The technique, however, keeps the feet flat, as they remain pointed across the hill, boosting efficiency and resulting in much less stain on the lower leg muscles. After a brisk climb, I top the east ridge. The wind, temporarily forgotten, now blasts me with 60mph gusts, encouraging little sightseeing. I take a few photos nonetheless, doing my best to keep my gear—and myself—from getting blown off the mountain. It's time for the descent.
The wind is getting annoying. There's no possibility of wind-loading today to create any avalanche hazard, but constant buffeting confuses my sense of balance.
It's 9 a.m. I'd like to make the scramble up to the summit of Matterhorn Peak, but accessing the top from my position involves traversing over rough ground. I see little evidence of a trail. And the wind doesn't encourage loitering.
It's hard not to be impressed with the view. The surrounding terrain looks terrific, with numerous chutes and high-altitude snowfields just waiting to be skied.
One could easily spend an entire season here and barely scratch the surface of the ski touring possibilities.
From where I'm standing, the East Ridge Ramp rolls off nicely, disappearing from view.
It's a great way to start the day, nerves a little jangley. The snow is hard and crunchy. A little softer would make things easier, but the wind isn't going to allow that—not for a while, at least.
I'm ready to ski.
I snap in to my skis, taking great care not to lose a pole to the windstorm, and then I traverse into the broad top of the ridge, bouncing a little, trying to get a feel for the conditions.
The steepness keeps asserting itself—this is a great little run!
I can't help but smile as I lay down turn after turn, aggressively anticipating the hill with my upper body.
The East Ridge Ramp turns out be a terrific place to practice your steep-craft, with just the right mix of angle and safety.
Soon—too soon—I've reached the bottom of the steep ridge's face.
I look back, admiring my handiwork. But there's still quite a bit of skiing to be had. I traverse back into Horsecreek Basin, working my way beneath a cliff band. As the slope's aspect shifts more easterly, the snow softens dramatically. The skiing is sloppy: mashed potatoes.
Smallish sloughs peel away beneath my edges, suggesting I get a move on. I wind my way down through several cliff bands, feeling my legs burn from the work. Eventually, I essentially rejoin my ascent route, though I'm a bit higher up the valley. In contrast to the East Ridge's smooth skiing, the snow here is deeply sun-cupped, making for a comical schuss back to the saddle above camp.
It's been a long morning, but I've got a lot of work ahead: packing up, hiking out, and driving back home. My feet register quite a bit of unhappiness as I remove my boots.
My back and shoulders feel cranked from all the carrying I've done over the past 24 hours. I'm not looking forward to putting that pack back on.
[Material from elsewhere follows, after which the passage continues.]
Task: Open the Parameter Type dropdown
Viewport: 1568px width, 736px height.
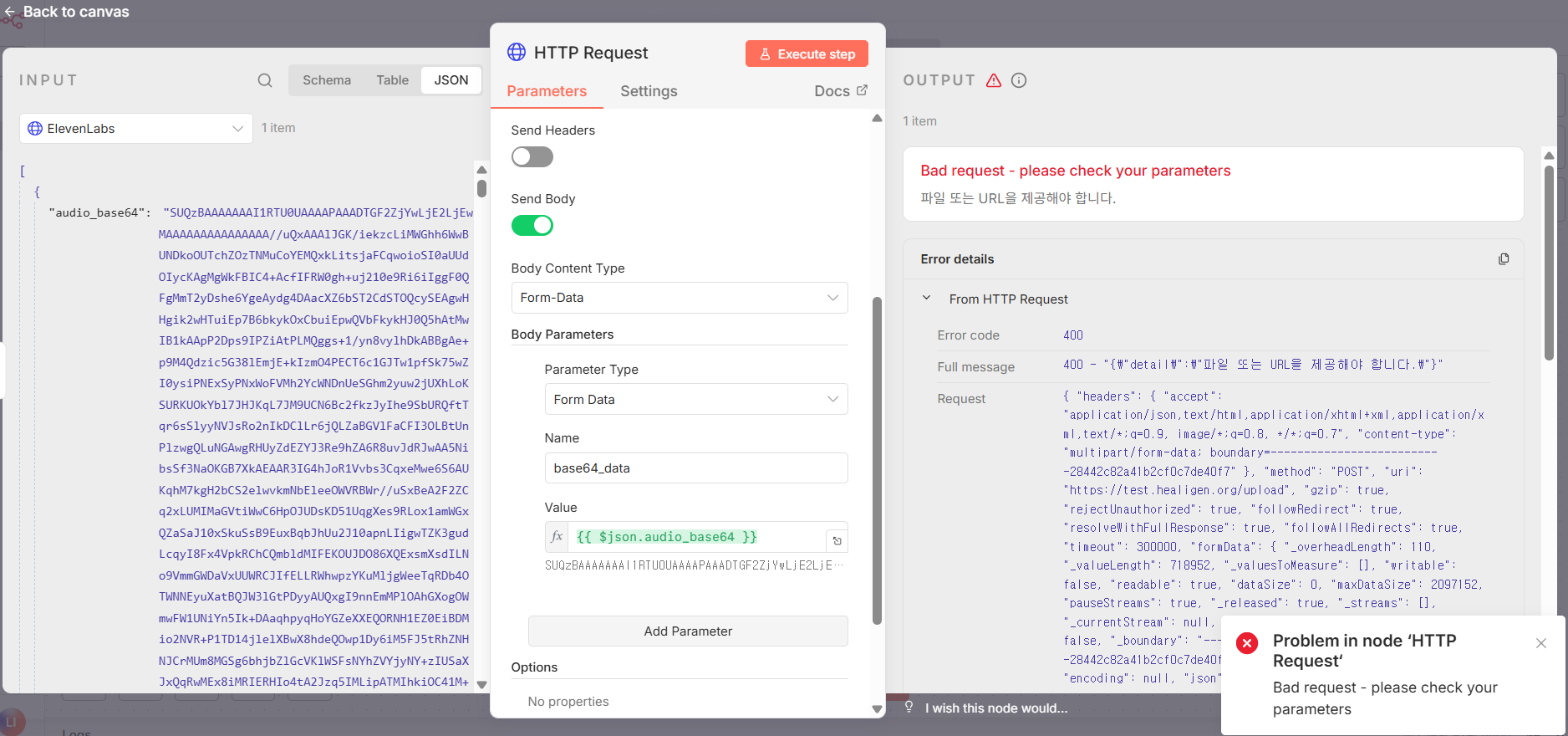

The lush scenery of the Sawtooth Range helps keep my mind off the heavy load on my back, but I still feel my muscles protesting, and I struggle to avoid cramping, fiddling repeatedly with my Black Diamond pack to try to get the weight to behave.
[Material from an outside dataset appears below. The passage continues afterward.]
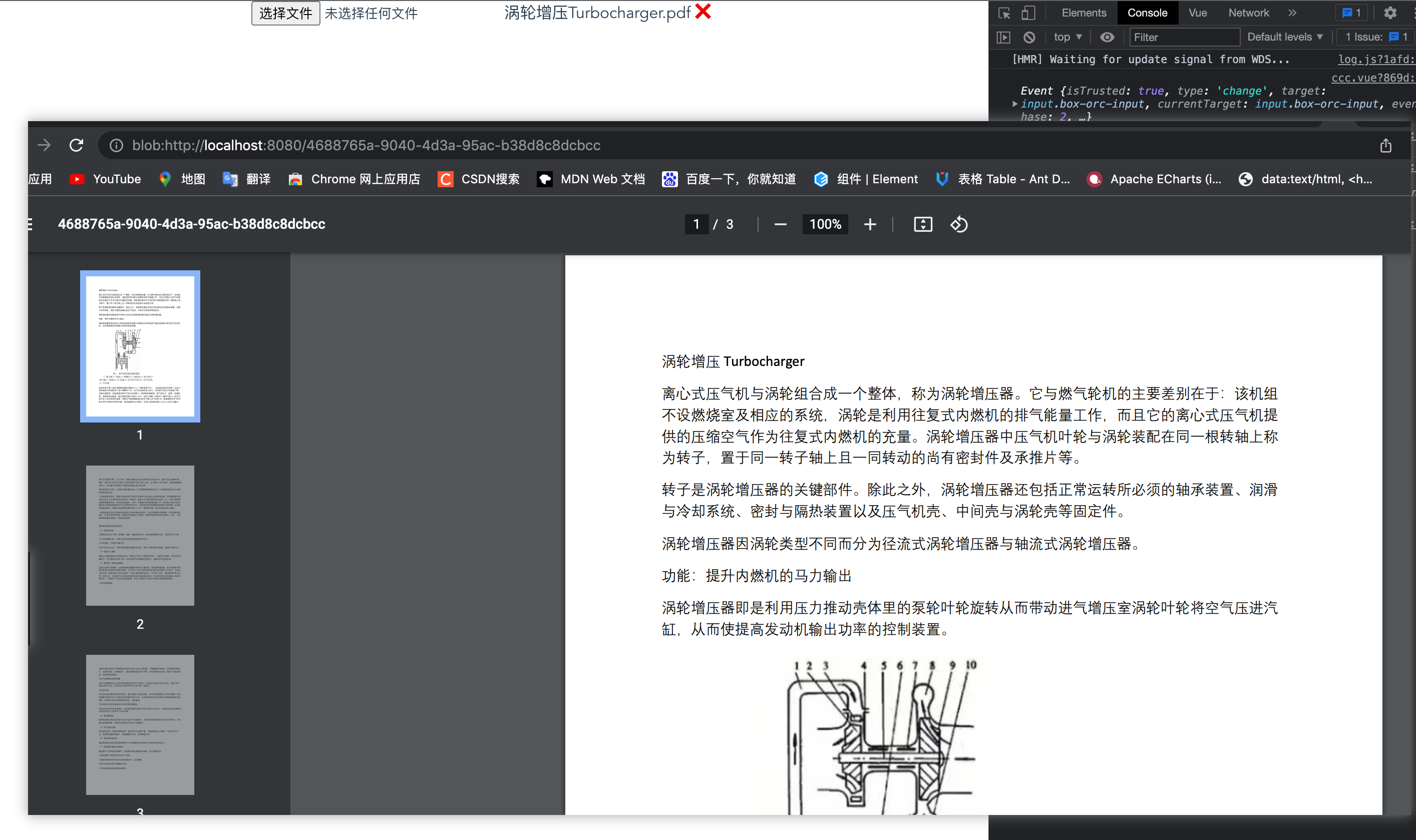Click the zoom out minus icon
This screenshot has width=1416, height=840.
point(779,223)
Beyond scenery, this part of the Sierra offers undeniably wonderful and abundant terrain: the kind of rolling, gentle hills that make Colorado's groomers such a delight, plus the usual suspects—chutes and cliff bands—that make California's Tahoe resorts famous.
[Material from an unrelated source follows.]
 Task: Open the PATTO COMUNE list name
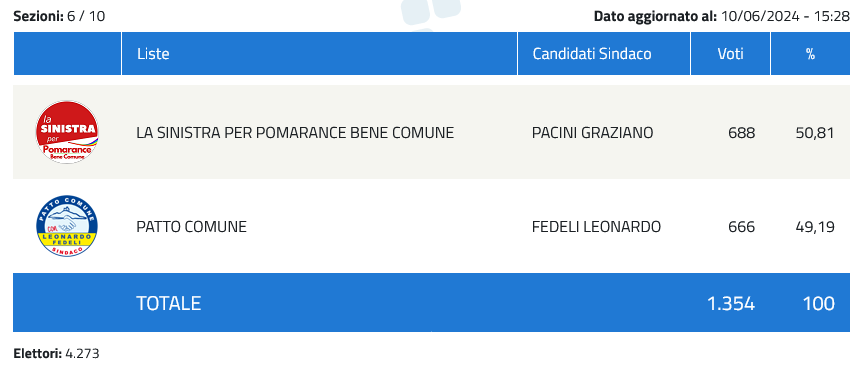point(191,227)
The Sawtooth peaks, and the Hoover Wilderness, combine both into one magnificent package. This is ski country, pure and simple, with easy paved road access. The scenery ought to be good, I suppose, given that Matterhorn Peak actually sits within Yosemite National Park.
After a long hike down, I cooled off in the nearby lake, one again drawing the stares of the friendly fisher-persons and company. Their barbecues tempted me to try to buy a hotdog from one of them, but I figured I'd get a bite to eat in Bridgeport. After picking up a deli sandwich and something cold to drink, I rolled casually down 395, heading home. This is the good life, I figure, hiking up and skiing down. What could be better?